EXERCISE PROMPT: Return a copy of every line in the records that includes the word "خبرآنلاین".
########
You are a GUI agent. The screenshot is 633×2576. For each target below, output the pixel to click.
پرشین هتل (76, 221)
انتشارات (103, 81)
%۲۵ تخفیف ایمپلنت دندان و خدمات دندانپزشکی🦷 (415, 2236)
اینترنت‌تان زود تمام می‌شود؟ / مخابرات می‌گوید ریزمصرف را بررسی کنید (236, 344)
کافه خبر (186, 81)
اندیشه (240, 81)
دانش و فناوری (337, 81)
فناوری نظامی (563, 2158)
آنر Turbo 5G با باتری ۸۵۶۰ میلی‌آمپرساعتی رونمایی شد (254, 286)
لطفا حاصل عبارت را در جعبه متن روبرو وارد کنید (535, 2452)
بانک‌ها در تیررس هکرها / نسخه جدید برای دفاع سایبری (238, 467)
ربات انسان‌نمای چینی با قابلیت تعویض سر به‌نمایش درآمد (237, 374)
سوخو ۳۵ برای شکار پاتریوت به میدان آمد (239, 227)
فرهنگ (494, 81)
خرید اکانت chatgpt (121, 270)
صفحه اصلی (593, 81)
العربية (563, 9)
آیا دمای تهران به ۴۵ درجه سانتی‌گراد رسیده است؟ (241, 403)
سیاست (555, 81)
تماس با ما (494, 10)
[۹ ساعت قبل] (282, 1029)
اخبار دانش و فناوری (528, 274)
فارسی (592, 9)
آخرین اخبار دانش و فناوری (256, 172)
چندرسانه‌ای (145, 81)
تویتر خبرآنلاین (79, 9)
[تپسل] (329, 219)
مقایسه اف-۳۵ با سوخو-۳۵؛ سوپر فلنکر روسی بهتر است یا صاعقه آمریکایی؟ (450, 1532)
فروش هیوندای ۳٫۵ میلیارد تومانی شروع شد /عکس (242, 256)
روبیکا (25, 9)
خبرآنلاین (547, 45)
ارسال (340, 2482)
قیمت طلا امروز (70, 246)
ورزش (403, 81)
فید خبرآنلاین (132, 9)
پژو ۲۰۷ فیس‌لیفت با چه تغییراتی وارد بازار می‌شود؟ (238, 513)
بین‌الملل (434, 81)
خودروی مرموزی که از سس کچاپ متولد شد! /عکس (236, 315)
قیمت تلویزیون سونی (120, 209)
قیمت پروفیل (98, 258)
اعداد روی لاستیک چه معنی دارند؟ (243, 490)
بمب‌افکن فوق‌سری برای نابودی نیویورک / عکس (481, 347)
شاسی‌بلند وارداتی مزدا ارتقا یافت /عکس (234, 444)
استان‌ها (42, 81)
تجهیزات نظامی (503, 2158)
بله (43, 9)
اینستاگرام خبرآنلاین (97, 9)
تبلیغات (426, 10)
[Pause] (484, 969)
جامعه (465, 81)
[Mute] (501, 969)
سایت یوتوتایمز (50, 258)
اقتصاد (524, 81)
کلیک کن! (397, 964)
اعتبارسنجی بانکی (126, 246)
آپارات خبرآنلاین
########
RESPONSE AREA:
تویتر خبرآنلاین (79, 9)
خبرآنلاین (547, 45)
فید خبرآنلاین (132, 9)
اینستاگرام خبرآنلاین (97, 9)
آپارات خبرآنلاین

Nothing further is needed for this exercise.